- Task instructions: Swap "mention link" for "profile link" in everything from the line containing "Select Thumbnail Desktop" down to the end of the records, and give those lines back otherwise unchanged, without the pictures.

[Records of target coordinates]
-- BEGIN --

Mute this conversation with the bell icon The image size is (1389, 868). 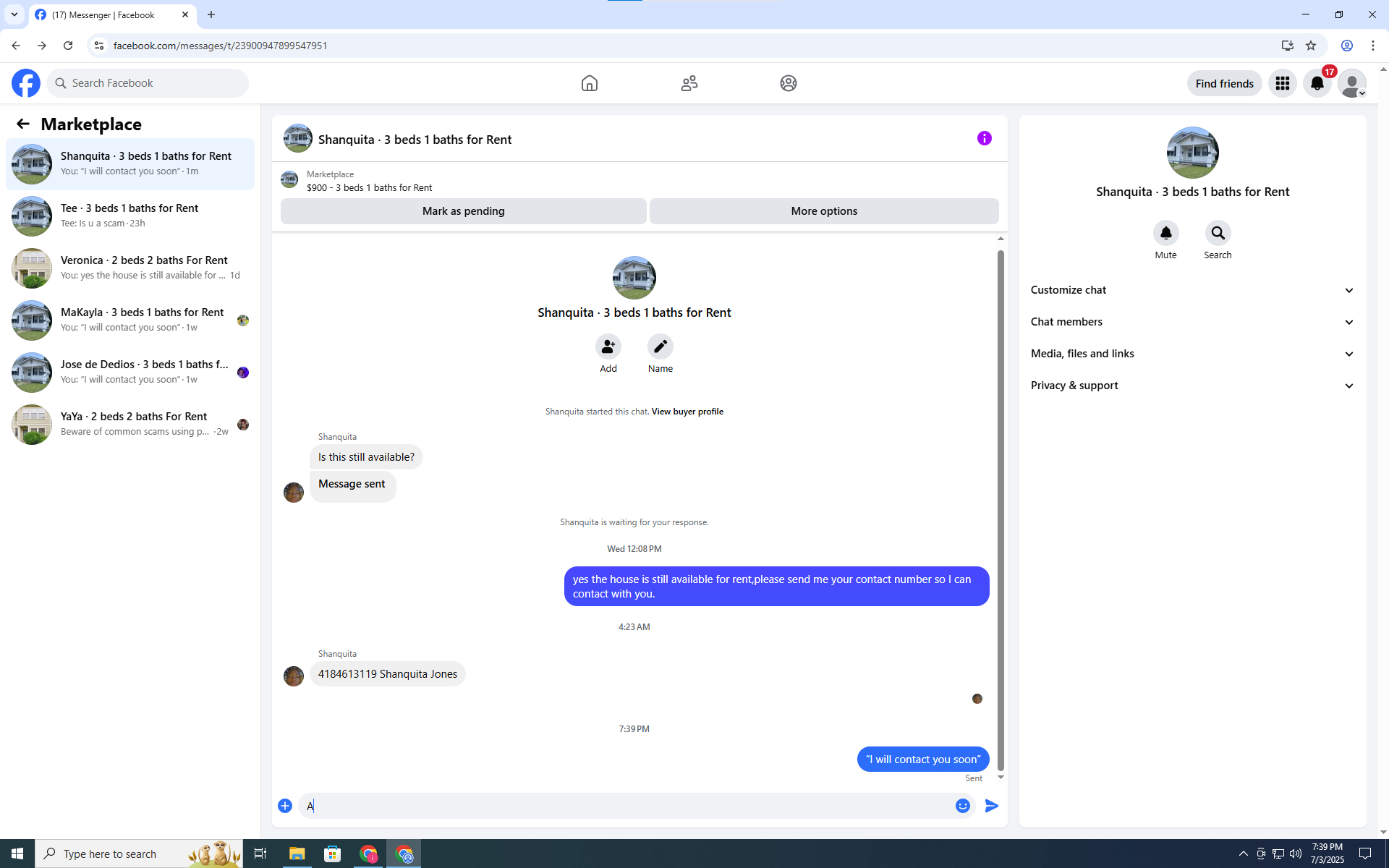1165,234
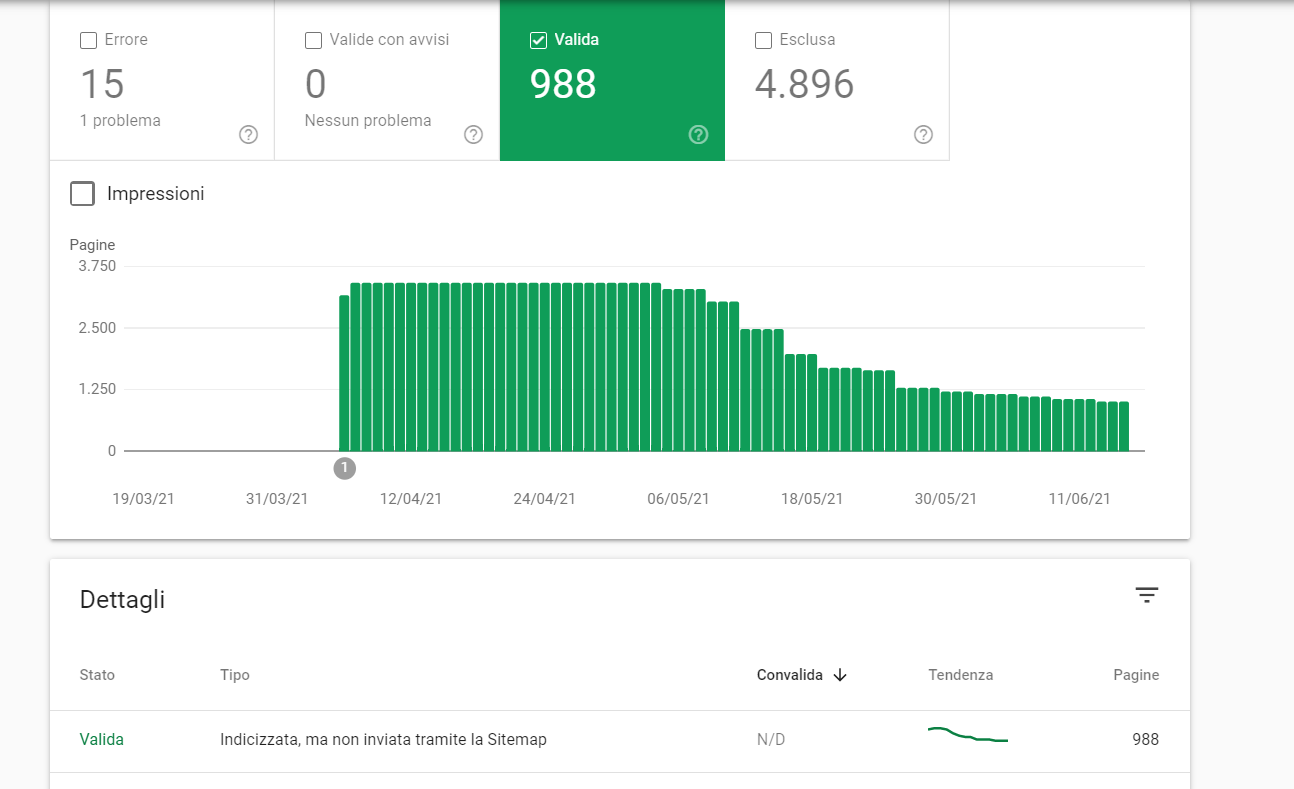Select the Esclusa card showing 4.896

pyautogui.click(x=837, y=80)
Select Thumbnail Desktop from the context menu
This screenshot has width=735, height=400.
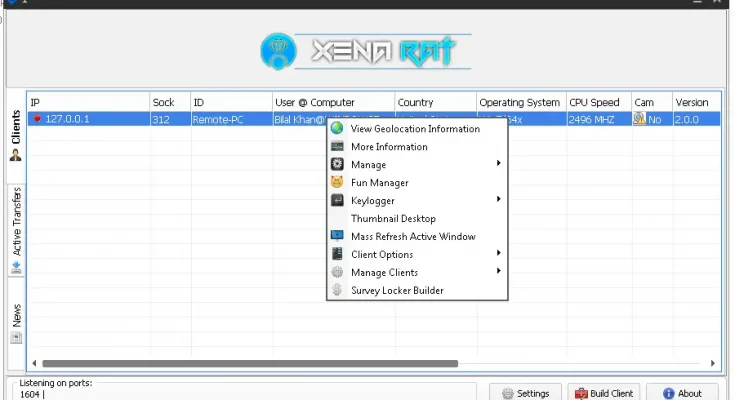(x=393, y=219)
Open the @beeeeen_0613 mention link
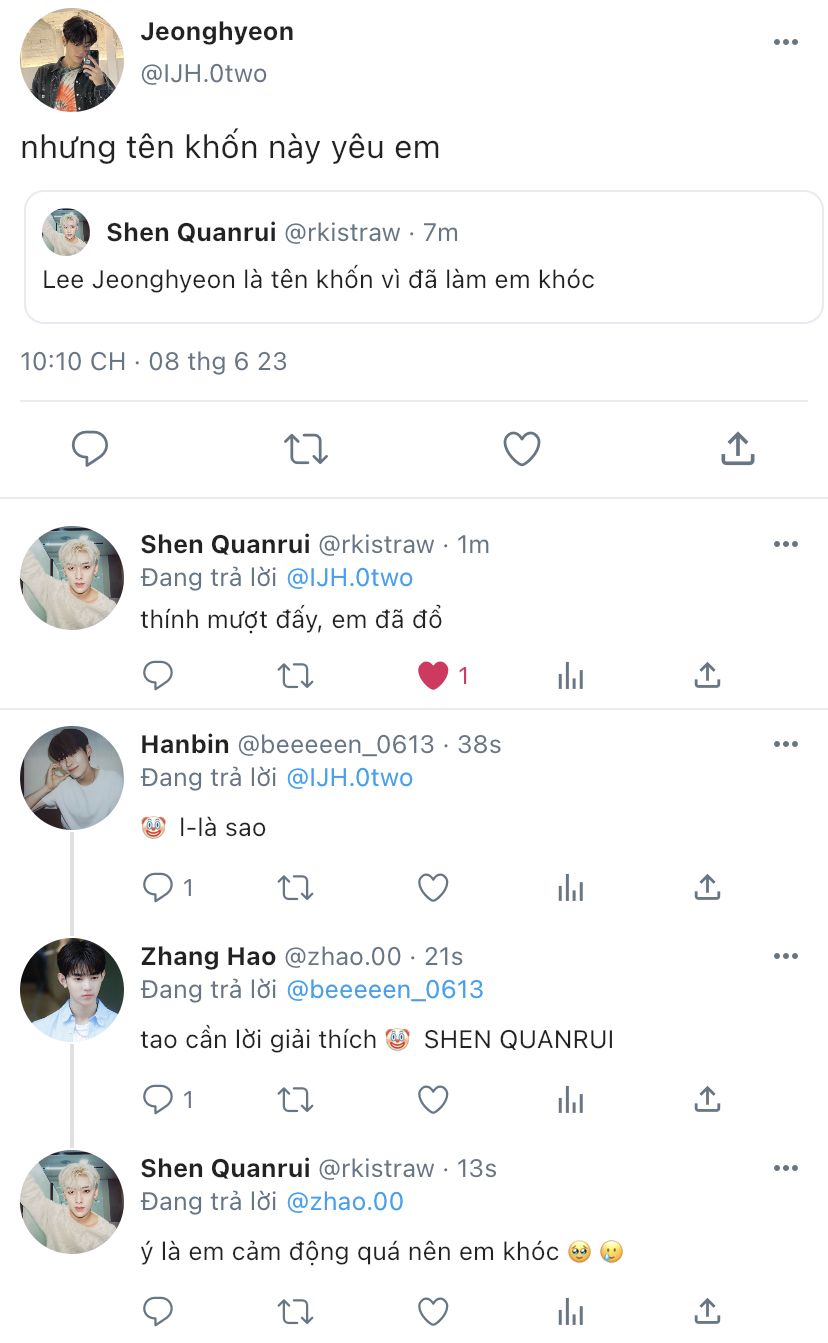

-- END --

- Complete output:
Select Thumbnail Desktop from the context menu
This screenshot has width=735, height=400.
(x=393, y=219)
Open the @beeeeen_0613 profile link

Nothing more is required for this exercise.